Between 1900 and 1914, the estate was gradually repurposed for recreational and sporting activities. Hot air balloon launches were hosted there, and a wooden velodrome was established in 1908. The castle also accommodated a dairy and tavern. In 1912, Karreveld became one of the sites associated with the early development of Belgian cinema. At the request of Charles Pathé (Pathé Cinémas), the French director Alfred Machin established the country's first film studio there. Stretching across a meadow from the Chaussée de Gand/Gentsesteenweg to the Karreveld velodrome, this studio consisted of glazed sheds with offices, dressing rooms, workshops for set construction, as well as a small menagerie of exotic animals, such as bears, camels and two panthers, for use as 'extras' in films. Some twenty early Belgian feature films, including Saïda a enlevé Manneken-Pis, La Fille de Delft and Maudite soit la guerre (in hand-painted colours), were shot and produced there.
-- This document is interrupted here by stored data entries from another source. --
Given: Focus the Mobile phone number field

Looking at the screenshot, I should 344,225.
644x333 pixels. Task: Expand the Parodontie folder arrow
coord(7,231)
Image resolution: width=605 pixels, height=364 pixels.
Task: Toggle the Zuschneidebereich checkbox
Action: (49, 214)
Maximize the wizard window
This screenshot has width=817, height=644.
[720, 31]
In 1930, the municipality of Molenbeek purchased the 16 ha estate from the House de Villegas. Part of the land was redeveloped for urban projects including the extension of the surrounding boulevards and avenues—Boulevard Louis Mettewie/Louis Mettewielaan, Avenue de la Liberté/Vrijheidslaan, Avenue du Karreveld/Karreveldlaan, etc.—and the construction of villas, while then-mayor Edmond Machtens, elected in 1939, commissioned studies for the castle's restoration.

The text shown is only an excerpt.